An ecological paradigm would consist of at least four approaches. The first approach is ecosystems integration. This would involve a careful documentation and re-zoning of undeveloped areas and their natural ecosystems and their conceptual and physical integration as city infrastructure for flood prevention. Lands in Mumbai that were kept aside as No Development Zones (NDZs) consist of plantation areas, groves, fields, wetlands, salt marshes, ponds and streams that provide this vital service. We must look at the ecological planning of these areas and an enhancement of their capacity to function as flood prevention systems.

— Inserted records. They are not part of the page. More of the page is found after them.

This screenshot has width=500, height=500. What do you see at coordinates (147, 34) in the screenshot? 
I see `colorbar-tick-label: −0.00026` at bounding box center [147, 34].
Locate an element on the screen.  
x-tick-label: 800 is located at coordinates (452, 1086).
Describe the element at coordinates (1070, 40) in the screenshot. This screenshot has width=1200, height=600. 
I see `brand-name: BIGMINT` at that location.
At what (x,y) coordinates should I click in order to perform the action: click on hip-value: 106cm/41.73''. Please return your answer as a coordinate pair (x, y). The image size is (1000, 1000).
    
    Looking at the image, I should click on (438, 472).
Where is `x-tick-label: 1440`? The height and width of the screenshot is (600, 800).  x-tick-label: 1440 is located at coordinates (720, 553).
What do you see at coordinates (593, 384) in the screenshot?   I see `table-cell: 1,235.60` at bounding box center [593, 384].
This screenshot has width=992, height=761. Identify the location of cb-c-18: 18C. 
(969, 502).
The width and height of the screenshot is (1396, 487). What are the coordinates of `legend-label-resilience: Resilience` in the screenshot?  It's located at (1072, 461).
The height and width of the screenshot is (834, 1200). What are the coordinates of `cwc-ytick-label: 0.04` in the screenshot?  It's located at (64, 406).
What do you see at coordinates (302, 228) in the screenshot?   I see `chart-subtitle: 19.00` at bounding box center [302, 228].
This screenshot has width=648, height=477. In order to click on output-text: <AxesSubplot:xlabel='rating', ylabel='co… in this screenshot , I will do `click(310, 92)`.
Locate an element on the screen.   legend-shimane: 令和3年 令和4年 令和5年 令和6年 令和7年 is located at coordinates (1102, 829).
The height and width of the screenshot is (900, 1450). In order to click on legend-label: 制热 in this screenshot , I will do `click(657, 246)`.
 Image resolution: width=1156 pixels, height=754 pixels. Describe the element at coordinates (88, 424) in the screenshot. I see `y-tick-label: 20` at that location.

The second is ecological restoration, that seeks to allow ecosystems that have degraded over time to regenerate. Often it involves letting an area simply be, but sometimes artificial remediation may be needed. Many of Mumbai’s streams and rivers have lost their riparian vegetation due to edge concretisation and reclamation. Similarly, wetlands, ponds and lakes have been neglected. Wherever possible, these could be revived.

The third approach is settlement upgradation. Some of our communities most vulnerable to flooding live in self-built settlements, that continue to remain insecure and under-serviced. Neighbourhood level infrastructure and service upgradation in the form of waste management, sewage and stormwater drainage and water harvesting will help improve living conditions as well as reduce risks of flooding.

Finally, we need development controls and retrofitting of the existing formal builtscape to enable permeation. Water collection and harvesting, de-concretisation of existing water channels, replacing hard-paved areas with permeable surfaces – all of this will improve the capacity of urbanised land to absorb surface water. If carried out plot by plot and building by building, it will do much more to reduce urban flooding as compared to any drainage mega-project.

And along with all of these, we may also need to build drains, clean rivers and institute strategies for disaster management and mitigation. A secure urban future calls not just for big urban interventions, but concerted action across a range of scales and practices. Our cities can be made less flood-prone, provided we conserve and protect their fragile environmental resources, and resist the tendency to convert these into real estate. Our cities can be made more resilient, provided we understand and enrich them as socio-ecological systems and resist the tendency to think of them as a series of techno-managerial problems.

Hussain Indorewala and Shweta Wagh teach at Kamla Raheja Vidyanidhi Institute of Architecture and Environmental Studies, Mumbai and are members of the Collective for Spatial Alternatives.